Why Jenna Ortega’s Dance In Wednesday Is So Important
Ortega is being praised for many aspects of Wednesday, and her ability to embody the gothic character in itself is a big part of that, but Ortega’s dance specifically is so important to Wednesday. Firstly, it shows massive dedication to the character of Wednesday Addams from Ortega, including not blinking during filming. Adaptations of cult classics can often be slated for being unable to continue the story to a high level. However, Ortega’s dedication to understanding and becoming Wednesday, as proved by the choreography and execution of her dance, meant that Wednesday was able to successfully continue the Addams Family story. This is enforced by Ortega’s dedication to learning the cello, German, fencing, not blinking during filming, and even changing her posture in her everyday life. Jenna Ortega’s dance is the biggest show of how Ortega’s dedication allowed her to become the perfect successor for Wednesday Addams to capture the unique, and very Gothic, the personality of Wednesday.

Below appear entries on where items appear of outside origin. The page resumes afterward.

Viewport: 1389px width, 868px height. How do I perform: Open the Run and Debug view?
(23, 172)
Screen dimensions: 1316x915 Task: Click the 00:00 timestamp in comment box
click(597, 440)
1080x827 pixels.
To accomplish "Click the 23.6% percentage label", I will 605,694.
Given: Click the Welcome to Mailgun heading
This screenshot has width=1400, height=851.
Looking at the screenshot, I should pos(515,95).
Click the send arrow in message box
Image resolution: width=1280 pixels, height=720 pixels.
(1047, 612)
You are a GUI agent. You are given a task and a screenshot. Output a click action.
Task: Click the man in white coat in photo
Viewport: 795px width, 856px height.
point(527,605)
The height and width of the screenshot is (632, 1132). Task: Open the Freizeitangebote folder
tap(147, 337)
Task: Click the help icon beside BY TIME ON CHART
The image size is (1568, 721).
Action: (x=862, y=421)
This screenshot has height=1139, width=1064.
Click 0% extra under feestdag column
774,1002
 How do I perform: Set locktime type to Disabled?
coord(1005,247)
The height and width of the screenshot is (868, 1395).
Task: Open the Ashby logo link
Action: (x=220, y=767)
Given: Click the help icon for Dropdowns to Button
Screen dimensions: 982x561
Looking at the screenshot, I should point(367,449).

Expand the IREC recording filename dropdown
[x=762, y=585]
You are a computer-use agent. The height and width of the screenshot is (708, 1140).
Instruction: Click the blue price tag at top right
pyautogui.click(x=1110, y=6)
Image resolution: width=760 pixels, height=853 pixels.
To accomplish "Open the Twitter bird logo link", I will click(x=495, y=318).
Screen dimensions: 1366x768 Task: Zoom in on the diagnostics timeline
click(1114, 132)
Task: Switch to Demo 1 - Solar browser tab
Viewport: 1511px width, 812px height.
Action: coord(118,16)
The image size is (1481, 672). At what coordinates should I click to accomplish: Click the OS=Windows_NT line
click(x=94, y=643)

Ortega’s dance was also a huge moment for her character Wednesday in the plot line of Wednesday. Wednesday, who did not want to attend the Rave’N Dance (nor attend the outcast-filled Nevermore Academy altogether), turns up unsurprisingly in all-black, making her stand out against the white-themed party. Ortega mentions she was insecure performing the dance, but the confidence in her performance perfectly captures Wednesday’s view on life. Wednesday stood out at Nevermore, but she was never vulnerable, performing the dance changes this and makes her vulnerable in front of her peers for the first time. However, in true Wednesday Addams style, she didn’t care what others thought of her and made sure people knew it. Wednesday embraced who she was, whether it was openly stating her happiness with setting piranhas on the swimming team or her skill with the cello. However, at the Rave’N, Wednesday showed who she was through dancing. Wednesday may look at certain things with disdain, including her problematic season 1 love interests, and the social setting of the Raev’N may have been one of them, but her dance shows the layers Wednesday’s character has and the important influences Ortega had when becoming the titular character in Wednesday.